Yields on the Horn of African country’s $1 billion of Eurobonds due in December 2024 fell for the first time in four days, sending prices higher. Rates dropped 65 basis points to 8.49% by 12:47 p.m. in London. Yields on the notes soared to nine-month highs after the government’s announcement on Jan. 29 that it wants to restructure external debt under a Group of 20 program.
While the Finance Ministry said earlier this month it may seek talks with private lenders such as bondholders or commercial banks after negotiations with government and public-sector agencies are completed, many investors have continued to offload the securities amid the uncertainty of the potential outcome.
Ethiopia, like other African nations, is looking to offset the fallout from the coronavirus pandemic on its economy. However, its position is exacerbated by fighting in the northern Tigray region and a border dispute with Sudan that’s disrupting trade flows.
The International Monetary Fund is in the process of updating its public debt sustainability assessment with Ethiopian finance ministry officials, while the government prepares for upcoming discussions with official creditors through the G-20 Common Framework for Debt Treatments.

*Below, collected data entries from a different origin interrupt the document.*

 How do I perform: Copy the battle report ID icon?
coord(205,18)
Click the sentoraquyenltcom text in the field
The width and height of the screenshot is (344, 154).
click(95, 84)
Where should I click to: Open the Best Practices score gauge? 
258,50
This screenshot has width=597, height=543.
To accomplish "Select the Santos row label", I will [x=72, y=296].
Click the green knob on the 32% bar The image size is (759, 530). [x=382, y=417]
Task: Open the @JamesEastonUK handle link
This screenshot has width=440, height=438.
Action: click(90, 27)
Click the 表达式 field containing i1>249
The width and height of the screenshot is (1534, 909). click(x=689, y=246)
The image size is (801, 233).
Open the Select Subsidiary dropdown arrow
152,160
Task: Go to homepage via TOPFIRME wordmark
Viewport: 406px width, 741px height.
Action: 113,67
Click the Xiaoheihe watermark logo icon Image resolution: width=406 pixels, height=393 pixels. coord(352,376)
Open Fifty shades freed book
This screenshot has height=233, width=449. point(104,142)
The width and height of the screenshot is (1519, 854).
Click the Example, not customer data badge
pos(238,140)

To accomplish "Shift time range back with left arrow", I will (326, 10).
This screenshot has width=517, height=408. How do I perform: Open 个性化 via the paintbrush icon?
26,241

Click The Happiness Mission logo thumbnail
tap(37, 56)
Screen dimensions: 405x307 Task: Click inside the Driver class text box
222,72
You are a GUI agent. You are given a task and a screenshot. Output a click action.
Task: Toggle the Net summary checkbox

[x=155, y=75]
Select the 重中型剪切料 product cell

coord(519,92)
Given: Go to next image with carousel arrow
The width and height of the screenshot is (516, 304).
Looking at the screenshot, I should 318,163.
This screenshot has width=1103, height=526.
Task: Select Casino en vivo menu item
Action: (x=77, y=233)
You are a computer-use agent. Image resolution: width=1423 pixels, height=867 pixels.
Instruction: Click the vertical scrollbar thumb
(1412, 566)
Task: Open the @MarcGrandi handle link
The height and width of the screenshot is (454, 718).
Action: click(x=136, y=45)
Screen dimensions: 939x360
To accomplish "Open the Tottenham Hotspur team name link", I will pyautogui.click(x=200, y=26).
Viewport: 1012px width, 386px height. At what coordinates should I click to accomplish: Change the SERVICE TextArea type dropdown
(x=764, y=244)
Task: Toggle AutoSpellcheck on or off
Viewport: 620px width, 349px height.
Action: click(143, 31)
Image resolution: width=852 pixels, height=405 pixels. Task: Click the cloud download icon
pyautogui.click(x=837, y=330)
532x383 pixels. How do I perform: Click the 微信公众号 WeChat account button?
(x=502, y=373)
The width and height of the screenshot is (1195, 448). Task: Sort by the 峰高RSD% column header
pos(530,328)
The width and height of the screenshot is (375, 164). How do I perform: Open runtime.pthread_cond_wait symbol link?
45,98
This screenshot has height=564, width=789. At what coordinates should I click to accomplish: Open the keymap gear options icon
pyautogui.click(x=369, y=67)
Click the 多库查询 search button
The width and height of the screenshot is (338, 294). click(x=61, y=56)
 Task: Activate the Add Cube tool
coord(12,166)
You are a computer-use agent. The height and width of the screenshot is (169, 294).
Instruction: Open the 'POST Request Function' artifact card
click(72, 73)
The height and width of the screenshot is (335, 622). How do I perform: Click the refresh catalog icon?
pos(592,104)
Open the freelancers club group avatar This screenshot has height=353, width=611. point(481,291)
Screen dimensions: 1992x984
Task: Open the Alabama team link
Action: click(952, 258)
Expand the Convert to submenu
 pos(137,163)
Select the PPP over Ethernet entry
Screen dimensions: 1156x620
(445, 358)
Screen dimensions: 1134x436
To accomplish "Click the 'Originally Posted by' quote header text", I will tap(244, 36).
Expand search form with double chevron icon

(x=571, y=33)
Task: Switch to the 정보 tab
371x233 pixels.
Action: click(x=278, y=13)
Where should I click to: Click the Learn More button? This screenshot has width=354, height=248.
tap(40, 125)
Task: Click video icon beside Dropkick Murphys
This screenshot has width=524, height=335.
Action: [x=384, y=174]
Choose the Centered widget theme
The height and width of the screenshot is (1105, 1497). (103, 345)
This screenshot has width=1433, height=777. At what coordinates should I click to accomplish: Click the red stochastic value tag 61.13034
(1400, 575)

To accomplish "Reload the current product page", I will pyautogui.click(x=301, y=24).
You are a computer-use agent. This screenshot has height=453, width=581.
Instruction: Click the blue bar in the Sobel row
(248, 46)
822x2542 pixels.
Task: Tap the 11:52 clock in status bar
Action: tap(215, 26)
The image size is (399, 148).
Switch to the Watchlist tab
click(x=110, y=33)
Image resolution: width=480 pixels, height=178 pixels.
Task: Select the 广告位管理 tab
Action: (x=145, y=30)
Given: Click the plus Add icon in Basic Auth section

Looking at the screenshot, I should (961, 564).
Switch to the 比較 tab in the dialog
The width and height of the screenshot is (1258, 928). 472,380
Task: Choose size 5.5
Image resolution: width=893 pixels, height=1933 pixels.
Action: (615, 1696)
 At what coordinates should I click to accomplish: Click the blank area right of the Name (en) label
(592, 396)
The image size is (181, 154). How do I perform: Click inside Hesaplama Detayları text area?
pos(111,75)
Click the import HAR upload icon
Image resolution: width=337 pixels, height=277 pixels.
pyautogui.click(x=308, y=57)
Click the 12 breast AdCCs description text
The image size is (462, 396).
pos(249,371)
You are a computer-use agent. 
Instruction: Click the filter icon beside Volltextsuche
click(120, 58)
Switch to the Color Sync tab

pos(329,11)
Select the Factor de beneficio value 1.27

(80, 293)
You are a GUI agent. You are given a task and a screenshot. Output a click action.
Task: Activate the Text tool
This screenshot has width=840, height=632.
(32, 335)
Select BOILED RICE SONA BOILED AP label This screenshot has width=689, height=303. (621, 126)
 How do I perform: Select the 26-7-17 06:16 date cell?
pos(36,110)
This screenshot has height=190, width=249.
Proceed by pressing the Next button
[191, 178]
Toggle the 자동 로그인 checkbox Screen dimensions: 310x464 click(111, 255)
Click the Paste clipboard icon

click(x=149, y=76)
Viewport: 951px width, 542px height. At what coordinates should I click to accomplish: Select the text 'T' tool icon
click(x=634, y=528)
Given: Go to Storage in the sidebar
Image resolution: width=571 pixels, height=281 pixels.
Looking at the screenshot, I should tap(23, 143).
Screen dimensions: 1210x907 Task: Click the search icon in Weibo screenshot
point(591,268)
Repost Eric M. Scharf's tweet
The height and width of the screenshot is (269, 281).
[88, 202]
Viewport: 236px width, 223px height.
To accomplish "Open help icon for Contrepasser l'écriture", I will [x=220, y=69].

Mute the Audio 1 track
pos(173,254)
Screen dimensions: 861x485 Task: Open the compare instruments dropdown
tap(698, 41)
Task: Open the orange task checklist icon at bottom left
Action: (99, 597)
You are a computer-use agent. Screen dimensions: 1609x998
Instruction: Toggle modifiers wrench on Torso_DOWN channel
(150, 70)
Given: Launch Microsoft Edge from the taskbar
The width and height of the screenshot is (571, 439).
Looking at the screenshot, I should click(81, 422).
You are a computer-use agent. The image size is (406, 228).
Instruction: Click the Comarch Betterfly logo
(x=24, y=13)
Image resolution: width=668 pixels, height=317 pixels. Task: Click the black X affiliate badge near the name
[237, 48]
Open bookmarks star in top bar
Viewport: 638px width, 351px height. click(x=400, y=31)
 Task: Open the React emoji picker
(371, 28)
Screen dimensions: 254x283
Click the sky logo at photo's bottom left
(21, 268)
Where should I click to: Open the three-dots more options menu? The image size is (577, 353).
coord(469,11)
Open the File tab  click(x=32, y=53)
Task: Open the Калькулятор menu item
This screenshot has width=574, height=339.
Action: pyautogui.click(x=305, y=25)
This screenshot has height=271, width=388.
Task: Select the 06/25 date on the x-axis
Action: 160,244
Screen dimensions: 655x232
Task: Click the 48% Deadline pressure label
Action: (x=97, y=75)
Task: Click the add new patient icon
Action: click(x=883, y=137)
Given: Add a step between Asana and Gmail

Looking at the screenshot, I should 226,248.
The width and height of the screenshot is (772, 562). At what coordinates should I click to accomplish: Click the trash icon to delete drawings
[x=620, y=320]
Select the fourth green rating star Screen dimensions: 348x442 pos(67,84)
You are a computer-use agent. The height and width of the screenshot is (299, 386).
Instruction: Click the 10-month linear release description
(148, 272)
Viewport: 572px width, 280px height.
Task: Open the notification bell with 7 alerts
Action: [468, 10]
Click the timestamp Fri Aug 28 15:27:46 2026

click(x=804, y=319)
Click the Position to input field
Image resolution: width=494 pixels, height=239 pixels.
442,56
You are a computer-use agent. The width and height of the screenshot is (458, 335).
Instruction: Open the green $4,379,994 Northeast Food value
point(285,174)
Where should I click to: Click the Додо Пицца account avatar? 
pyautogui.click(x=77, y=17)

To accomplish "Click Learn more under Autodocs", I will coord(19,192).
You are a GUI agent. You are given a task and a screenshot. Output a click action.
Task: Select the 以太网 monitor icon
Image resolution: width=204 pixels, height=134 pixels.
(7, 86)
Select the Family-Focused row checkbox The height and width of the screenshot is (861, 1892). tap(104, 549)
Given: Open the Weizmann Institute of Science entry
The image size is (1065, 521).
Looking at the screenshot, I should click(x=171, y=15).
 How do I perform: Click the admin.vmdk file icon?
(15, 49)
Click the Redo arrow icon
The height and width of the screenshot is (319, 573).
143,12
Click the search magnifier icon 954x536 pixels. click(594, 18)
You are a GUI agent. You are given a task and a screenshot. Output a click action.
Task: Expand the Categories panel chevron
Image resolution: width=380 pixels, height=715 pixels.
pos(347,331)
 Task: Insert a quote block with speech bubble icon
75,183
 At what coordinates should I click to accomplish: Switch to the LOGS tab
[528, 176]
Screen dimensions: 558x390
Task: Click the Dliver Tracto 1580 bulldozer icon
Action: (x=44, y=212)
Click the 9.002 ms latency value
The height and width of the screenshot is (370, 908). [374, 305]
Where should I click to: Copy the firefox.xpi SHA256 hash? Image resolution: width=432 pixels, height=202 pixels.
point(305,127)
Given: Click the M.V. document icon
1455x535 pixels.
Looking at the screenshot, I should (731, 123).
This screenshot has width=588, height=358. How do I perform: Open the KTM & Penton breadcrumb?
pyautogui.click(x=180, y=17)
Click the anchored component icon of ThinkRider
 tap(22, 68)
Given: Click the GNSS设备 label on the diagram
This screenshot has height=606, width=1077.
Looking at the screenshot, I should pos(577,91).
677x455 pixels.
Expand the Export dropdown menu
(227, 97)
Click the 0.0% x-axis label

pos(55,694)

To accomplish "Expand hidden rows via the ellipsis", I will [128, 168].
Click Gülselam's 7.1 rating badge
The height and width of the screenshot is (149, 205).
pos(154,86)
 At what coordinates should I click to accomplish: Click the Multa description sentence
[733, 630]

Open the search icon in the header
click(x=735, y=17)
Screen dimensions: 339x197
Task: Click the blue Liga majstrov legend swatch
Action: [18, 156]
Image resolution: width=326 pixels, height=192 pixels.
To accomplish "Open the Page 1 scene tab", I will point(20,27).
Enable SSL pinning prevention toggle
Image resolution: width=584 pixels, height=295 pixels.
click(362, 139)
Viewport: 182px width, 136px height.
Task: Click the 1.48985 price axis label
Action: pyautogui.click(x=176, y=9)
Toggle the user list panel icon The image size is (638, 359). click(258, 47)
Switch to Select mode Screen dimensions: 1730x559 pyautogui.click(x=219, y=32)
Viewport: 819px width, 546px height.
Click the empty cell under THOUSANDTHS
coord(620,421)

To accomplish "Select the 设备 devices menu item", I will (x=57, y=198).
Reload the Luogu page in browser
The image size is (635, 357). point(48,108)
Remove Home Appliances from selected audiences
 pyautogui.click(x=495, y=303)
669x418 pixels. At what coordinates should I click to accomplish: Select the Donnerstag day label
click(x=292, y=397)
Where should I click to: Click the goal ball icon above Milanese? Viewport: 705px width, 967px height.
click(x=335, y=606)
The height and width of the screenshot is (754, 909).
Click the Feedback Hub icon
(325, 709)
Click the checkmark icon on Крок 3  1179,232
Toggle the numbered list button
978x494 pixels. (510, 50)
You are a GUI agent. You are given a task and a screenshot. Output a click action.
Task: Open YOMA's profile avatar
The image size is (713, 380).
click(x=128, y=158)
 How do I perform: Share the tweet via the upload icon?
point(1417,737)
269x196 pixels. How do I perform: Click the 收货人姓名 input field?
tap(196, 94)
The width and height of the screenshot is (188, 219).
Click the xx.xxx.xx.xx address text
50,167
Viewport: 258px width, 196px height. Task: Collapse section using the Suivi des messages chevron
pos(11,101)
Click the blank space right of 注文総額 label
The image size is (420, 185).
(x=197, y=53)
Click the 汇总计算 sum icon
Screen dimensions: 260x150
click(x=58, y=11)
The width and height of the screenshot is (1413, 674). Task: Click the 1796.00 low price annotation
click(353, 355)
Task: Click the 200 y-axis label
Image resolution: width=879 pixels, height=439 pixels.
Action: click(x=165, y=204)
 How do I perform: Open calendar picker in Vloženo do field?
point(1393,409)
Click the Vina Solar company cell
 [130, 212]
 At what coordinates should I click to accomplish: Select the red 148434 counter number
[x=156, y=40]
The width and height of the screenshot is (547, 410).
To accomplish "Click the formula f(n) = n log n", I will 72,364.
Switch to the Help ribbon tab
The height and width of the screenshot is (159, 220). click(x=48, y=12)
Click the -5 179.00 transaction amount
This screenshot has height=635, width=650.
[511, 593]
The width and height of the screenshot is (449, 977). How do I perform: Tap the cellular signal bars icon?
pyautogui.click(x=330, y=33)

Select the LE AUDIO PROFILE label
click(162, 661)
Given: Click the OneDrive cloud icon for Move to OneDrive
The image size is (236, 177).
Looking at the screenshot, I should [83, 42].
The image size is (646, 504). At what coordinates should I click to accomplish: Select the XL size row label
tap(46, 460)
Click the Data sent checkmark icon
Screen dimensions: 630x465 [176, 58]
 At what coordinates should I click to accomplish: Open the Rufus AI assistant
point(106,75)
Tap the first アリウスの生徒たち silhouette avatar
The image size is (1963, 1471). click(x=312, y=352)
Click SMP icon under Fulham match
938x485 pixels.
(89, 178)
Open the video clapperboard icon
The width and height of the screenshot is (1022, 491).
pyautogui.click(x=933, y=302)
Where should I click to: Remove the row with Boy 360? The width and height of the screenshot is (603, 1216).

The relief provided by private lenders could vary and may not lead to a reduction in money owed to them, according to the chair of the Paris Club, an informal grouping of mostly rich western countries coordinating the G-20 plan.
The framework is the second phase of the Debt Service Suspension Initiative to avert a crisis in developing countries unable to cope with the effects of the pandemic. Chad and Zambia have also applied to join the arrangement, which is open to more than 70 poor nations.
The common-framework program aims to bring creditors into an agreement to rework the debt of countries in danger of defaulting. Once reworked, debtors are committed to seek similar terms of the resulting bilateral restructuring with private creditors.
Fitch Ratings downgraded Ethiopia’s debt on Tuesday, saying that relief raises the risk of default and that past Paris Club agreements show comparable treatment among creditors is not always enforced.